Arkansas Democrats suffered a precipitous decline in the Obama years, losing the governorship, both Senate seats and control of the state Legislature. While they are unlikely to reclaim their former dominance, they do have an opening to pick up one House seat: Four Democrats are vying for the nomination and the chance to take on Rep. French Hill, the Republican incumbent in the Second District, the least conservative of the state’s four congressional seats.

National Democrats have gotten behind Clarke Tucker, a moderate state representative who is facing a handful of more liberal challengers. The question is whether Tucker can break 50 percent Tuesday and avert a costly, monthlong runoff.

The other primary to watch is the Republican race for governor, where the incumbent, Asa Hutchinson, is facing a conservative challenge from Jan Morgan, a gun range owner and former television personality. Hutchinson is widely expected to be renominated, but Morgan’s vote share will indicate how vulnerable popular, veteran lawmakers are in this turbulent environment.

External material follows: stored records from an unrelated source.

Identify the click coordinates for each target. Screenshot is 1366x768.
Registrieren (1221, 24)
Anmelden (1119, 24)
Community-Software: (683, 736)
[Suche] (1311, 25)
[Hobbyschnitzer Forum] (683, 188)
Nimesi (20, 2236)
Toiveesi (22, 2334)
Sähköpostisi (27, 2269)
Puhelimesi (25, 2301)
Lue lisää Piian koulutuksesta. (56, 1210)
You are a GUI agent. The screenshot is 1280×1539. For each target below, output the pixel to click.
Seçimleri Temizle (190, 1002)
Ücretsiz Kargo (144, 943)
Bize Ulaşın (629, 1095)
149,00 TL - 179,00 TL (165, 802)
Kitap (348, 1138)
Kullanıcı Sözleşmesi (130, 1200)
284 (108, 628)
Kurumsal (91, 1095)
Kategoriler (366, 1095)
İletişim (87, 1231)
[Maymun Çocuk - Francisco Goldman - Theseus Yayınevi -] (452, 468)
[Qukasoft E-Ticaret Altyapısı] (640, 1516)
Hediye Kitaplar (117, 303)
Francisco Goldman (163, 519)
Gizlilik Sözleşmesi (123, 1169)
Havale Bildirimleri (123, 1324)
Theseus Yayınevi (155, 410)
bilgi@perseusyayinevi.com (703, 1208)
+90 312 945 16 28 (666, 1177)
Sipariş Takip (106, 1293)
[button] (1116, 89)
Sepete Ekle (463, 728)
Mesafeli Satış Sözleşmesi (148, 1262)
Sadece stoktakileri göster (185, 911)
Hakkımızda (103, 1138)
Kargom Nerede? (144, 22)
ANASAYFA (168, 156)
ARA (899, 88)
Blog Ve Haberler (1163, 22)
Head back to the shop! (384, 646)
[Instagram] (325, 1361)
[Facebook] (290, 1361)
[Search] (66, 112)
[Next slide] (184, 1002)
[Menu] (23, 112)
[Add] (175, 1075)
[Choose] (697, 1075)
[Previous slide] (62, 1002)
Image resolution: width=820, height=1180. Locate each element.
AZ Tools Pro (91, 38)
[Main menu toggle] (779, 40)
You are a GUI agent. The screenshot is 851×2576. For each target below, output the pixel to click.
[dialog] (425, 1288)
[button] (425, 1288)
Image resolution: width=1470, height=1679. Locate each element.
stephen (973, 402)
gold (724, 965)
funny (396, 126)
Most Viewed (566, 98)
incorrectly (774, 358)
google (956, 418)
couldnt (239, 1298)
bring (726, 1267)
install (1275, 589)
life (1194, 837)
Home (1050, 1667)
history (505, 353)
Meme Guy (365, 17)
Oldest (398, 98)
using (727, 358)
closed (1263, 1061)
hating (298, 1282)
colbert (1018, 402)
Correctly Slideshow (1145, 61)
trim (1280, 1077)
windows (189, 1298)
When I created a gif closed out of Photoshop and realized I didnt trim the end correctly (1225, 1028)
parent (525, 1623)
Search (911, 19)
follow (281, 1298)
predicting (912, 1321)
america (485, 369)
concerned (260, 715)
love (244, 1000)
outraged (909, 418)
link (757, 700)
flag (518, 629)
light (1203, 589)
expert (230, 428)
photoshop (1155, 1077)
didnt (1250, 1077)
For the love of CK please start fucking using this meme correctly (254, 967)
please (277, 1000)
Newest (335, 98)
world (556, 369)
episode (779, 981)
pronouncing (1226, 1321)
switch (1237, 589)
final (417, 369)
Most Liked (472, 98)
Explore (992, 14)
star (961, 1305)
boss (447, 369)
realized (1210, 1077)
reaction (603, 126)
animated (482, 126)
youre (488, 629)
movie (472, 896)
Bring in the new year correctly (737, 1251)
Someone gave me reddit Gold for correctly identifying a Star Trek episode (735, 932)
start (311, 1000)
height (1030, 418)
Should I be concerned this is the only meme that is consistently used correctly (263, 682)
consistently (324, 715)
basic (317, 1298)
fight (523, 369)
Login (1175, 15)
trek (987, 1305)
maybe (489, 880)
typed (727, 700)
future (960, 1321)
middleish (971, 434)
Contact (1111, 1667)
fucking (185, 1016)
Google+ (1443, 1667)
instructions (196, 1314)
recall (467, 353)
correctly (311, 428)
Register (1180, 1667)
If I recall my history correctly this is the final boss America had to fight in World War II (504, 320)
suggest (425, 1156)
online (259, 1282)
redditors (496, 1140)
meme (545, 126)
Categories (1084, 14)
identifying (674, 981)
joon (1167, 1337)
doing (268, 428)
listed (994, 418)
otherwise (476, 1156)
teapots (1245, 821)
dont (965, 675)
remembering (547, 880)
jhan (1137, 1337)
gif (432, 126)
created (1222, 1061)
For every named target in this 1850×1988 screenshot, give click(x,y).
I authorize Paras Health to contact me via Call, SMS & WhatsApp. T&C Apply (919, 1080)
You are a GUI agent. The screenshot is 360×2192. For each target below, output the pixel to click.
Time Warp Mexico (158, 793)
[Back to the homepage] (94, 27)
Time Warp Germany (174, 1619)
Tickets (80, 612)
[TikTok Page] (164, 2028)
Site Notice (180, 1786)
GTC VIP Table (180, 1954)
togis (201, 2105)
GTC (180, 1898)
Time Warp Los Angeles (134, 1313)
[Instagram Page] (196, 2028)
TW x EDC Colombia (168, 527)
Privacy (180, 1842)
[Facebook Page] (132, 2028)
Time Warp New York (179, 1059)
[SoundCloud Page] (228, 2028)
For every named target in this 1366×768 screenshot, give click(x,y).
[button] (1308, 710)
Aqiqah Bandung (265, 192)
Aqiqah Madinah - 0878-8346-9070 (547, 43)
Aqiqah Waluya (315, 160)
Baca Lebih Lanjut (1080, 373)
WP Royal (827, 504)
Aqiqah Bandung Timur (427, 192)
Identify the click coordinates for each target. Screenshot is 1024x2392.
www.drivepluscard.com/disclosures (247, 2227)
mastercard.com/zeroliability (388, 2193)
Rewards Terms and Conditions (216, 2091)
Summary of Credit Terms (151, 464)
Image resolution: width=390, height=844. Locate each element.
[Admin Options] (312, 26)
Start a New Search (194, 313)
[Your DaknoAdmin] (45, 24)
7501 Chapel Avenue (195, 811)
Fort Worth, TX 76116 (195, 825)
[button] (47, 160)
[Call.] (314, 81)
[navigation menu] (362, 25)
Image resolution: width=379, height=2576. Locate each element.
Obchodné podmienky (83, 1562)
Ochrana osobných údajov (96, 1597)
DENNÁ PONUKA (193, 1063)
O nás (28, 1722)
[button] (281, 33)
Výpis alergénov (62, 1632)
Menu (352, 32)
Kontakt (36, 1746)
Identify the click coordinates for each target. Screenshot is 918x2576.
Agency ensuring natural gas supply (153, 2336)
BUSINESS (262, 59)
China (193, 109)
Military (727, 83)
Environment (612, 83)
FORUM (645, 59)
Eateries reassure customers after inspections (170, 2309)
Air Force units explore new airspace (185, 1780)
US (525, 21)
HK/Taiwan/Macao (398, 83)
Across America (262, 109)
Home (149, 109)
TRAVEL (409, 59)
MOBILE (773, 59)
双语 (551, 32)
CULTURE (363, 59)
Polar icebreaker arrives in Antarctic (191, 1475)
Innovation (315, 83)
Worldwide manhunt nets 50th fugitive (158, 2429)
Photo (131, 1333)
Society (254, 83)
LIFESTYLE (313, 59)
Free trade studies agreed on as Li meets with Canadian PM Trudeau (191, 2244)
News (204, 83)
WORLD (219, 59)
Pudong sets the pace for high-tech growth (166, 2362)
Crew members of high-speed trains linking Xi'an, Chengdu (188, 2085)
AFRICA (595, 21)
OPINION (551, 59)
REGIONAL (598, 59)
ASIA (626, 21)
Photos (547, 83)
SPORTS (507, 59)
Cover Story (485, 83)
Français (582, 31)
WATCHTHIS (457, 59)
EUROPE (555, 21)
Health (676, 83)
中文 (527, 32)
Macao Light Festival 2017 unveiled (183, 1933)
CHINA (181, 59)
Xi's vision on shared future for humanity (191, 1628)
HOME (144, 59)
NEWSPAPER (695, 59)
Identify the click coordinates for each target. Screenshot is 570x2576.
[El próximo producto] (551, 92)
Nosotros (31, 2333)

Kentucky: The Year of the Woman

The polls in Kentucky are open from 6 a.m. to 6 p.m.

There are few better indicators of how 2018 is shaping up to favor both women and political newcomers than the Democratic primary to take on Rep. Andy Barr, a Republican, in Kentucky’s Sixth District.

National Democrats lobbied Mayor Jim Gray of Lexington, who ran against Sen. Rand Paul in 2016, to enter the race and were elated when he did late last year. But Amy McGrath, a former Marine Corps aviator making her first bid for office, won attention with a debut ad that went viral, and she has raised more money than Gray.

If McGrath wins Tuesday, she will immediately become one of the most acclaimed House Democratic candidates this year — and someone Republicans will be eager to defeat in November in order to deter her from running for statewide office.